Updated match timelines for 2018/19

Once again I’ve started the new season even more slowly than Harry Kane, which I’m blaming on the World Cup soaking up a lot of the time I’d usually use for building and upgrading my various data and graphics tools.

 

Today I finally got around to finishing a revised template for my match timelines, which were one of the first “expected goals” graphics I built and therefore long overdue an update. If you’re not familiar with these, they track the cumulative quality of each team’s shots over the course of a match, measured in expected goals. They also overlay the actual goals scored so that the two can be compared. If you want a bit more context, the original explanation I wrote is here.
Here’s an example of an old one:
… and here’s how they look now:
The main improvements I’ve made are as follows:
More detail on the lines

The original version binned all shots into 90 buckets – one for each minute – which meant that if a team had several shots in the same minute it’d show up as one jump. The new versions show each shot separately at its exact timestamp within the match, so it’s now easier to distinguish a flurry of attempts from one big chance. Another minor (but long overdue) aesthetic improvement rolled into this is that the lines now jump vertically for each shot rather than diagonally to the next minute.

Inclusion of injury time

As part of the original binning process mentioned above, every shot taken in added time was rolled into the 45th and 90th minutes, which often obscured a lot of late action. The timelines are now scaled to show the correct amount of added time in each half and the shots will show up individually.
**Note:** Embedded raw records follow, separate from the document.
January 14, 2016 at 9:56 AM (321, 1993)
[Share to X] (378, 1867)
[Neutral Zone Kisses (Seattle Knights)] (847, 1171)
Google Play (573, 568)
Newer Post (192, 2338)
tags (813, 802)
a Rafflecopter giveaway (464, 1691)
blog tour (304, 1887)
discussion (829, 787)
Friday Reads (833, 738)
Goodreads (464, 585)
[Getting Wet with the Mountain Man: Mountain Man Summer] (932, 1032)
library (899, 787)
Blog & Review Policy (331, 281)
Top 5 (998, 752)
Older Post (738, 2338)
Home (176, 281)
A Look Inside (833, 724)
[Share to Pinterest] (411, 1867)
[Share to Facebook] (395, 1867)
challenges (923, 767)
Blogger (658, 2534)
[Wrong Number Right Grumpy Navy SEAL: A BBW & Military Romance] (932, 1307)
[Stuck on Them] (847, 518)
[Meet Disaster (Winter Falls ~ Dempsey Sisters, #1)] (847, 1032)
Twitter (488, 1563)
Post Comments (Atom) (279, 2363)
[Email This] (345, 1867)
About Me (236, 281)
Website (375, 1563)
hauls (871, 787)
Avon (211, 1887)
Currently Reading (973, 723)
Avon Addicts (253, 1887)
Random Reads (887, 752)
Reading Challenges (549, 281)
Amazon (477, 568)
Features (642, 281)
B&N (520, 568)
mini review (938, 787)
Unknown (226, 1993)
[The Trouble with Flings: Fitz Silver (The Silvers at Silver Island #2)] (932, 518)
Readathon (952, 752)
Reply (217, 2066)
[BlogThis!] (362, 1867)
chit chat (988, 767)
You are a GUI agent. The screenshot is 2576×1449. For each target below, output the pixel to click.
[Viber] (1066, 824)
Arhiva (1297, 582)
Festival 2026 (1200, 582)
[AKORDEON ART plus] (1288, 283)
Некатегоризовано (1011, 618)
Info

Ranking the top three players

One thing I was keen to do was make the graphics larger so that they could look more crisp and make better use of modern phone screens, but I quickly realised there was room to include additional data alongside the main timeline. I’ve plumped for including a small colour-coded bar graph showing the three players who racked up the highest expected goals totals in the game and therefore posed the greatest threat.

Correcting the value of multiple shots

Previously the model that powers these timelines would simply count up the expected goals (xG) value of each shot individually and then add all these together. This works fine in most cases but when a single attack contains two or more shots – e.g. in a goalmouth scramble or after a saved penalty – then the combined xG of the shots can add up to more than 1. This doesn’t make sense as it’s basically saying that you could have scored more than one goal from a single attack, so the shot values in these scenarios have been adjusted down. I’ve used a solution that Danny Page suggested, which is to consider the percentages of each shot *not* being scored to come up with an overall probability for the group of chances resulting in a goal and spread this value proportionally over all of these shots.


A quick note on data accuracy

While I’ve done the best job I can with the data available, the xG values may not be as accurate as those created from advanced datasets like Opta, StrataBet or StatsBomb, which include things like defender positioning and the exact co-ordinates of each chance. This is the main reason behind me not creating match-specific graphics for the Premier League and other top divisions, as others are covering these in a similar way with more granular information.